После первой встречи мне лет семь или больше не приходилось сталкиваться с Сувориным. Помню один сочувственный отзыв его и цитату из моей статьи в "Маленьких письмах" (по поводу "Царя Феодора"). Когда праздновался 25-летний юбилей "Нового Времени", я был приглашен как гость в числе других литераторов. Казалось бы, был повод возобновить знакомство, но я постеснялся им воспользоваться. Навещал я покойного Чехова в суворинском доме - и тоже не встретился со "стариком". Только в 1901 году, когда "Неделя" погибала и мы, сотрудники, пытались спасти ее, - по просьбе В.П. Гайдебурова я поехал к Суворину поговорить - не купит ли он этот журнал. У меня, может быть, не хватило уменья и настойчивости в чужом деле, но ничего из него не вышло. Суворин обещал подумать, поговорить с кем-то, наговорил много любезностей по адресу "Недели", основатель которой - Павел Гайдебуров - был товарищем Суворина по "С.-Петербургским ведомостям" Корша. Потолковав достаточно долго о "Неделе" и тогдашних событиях, уже довольно тревожных, Суворин спросил, где я собираюсь работать. Я назвал два-три предложения, еще не принятые мной окончательно. Он предложил мне писать в его газете. Многие сотрудники "Недели" одновременно работали и в "Новом Времени". Я согласился.

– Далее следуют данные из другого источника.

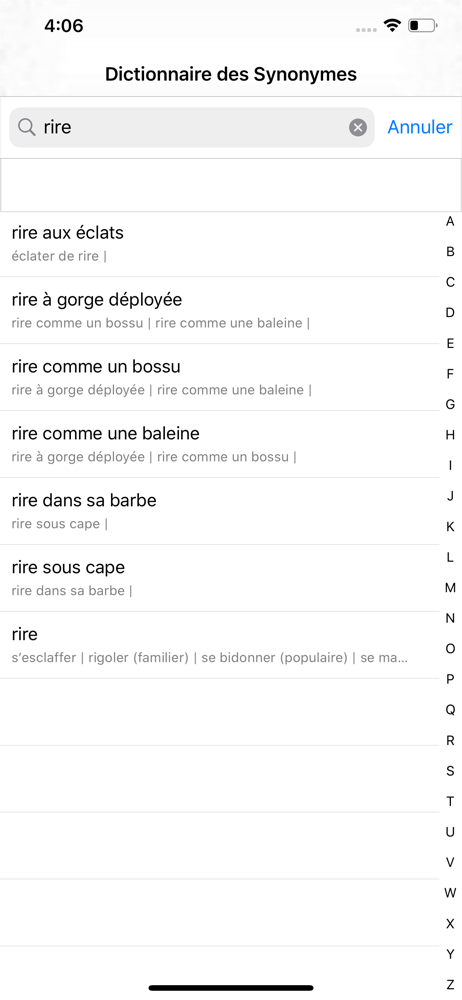Screen dimensions: 462x1000
Task: Select rire comme une baleine entry
Action: pos(220,445)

Отлично помню короткую формулу нашего "договора", конечно, устного. "По какой же части вы хотите, чтобы я писал?" - спросил я. "Пишите что угодно и как угодно, - я хорошо знаю вас по "Неделе", одно условие помните, что над нами цензура..."
Гнет цензуры, тогда крайне грубый, теперь перешедший в бесплотное, но еще очень ощутимое состояние, - преследовал Суворина до гроба и за гробом.
Свобода мысли
Рассказываю обстоятельства, при которых я сошелся с Сувориным, чтобы показать, каким духом свободы дышал этот писатель, которого журнальные враги обвиняли в служении обскурантизму. Конечно, он подчинялся инквизиции слова и хоть со скрежетом зубов урезывал и в своих статьях, и в статьях сотрудников слишком "опасные" места. Что он имел право опасаться цензуры, я убедился после первой же своей статьи. Она появилась в конце апреля, а в начале мая 1901 года "Новое Время" совершенно внезапно было приостановлено на неделю за статью А.П. Никольского, теперешнего члена Государственного Совета и представителя наместника кавказского. Подивитесь капризу тогдашней цензуры. Кроме крайне острого пера самого Суворина в "Новом Времени" тогда работала группа довольно ярких публицистических талантов (Скальковский, Сигма, Петерсен, Лялин и пр.), но кара цензурная постигла не их нервные выпады, а вполне уравновешенную и спокойную финансовую статью превосходительного сотрудника, известного патриота, через четыре года получившего на некоторое время даже министерский портфель. Финансовая статья, конечно, была вполне благонамеренной и покоилась на официальных данных - но именно в нее-то и ударили перуны Театральной улицы. Само собою понятно, что Суворин боялся цензуры, боялся всю жизнь и до самой смерти, ненавидя стеснения честной мысли, откуда бы они ни шли. Не боялись цензуры лишь издатели-шарлатаны, которым нечего было терять, которые на цензурных приостановках и закрытиях чахлых листков делали себе рекламу и обирали простодушных подписчиков. У Суворина был огромный корабль "Нового Времени". Он с удвоенной осторожностью вел его по узкому и извилистому фарватеру, где роль подводных камней часто играли бюрократические капризы. То, что сходило с рук мелкоплавающим пирогам и байдаркам разных журнальных дикарей, повело бы к катастрофе столь крупного и в течение долгих десятилетий единственного русского национального органа с серьезным европейским значением. Суворин это знал и был осторожен, оберегая не только свое личное, но и русское общественное достояние. Но что уступая казенной цензуре, он был истинный сторонник свободы, доказывает полная свобода мнений, предоставленная всем или, по крайней мере, более значительным сотрудникам.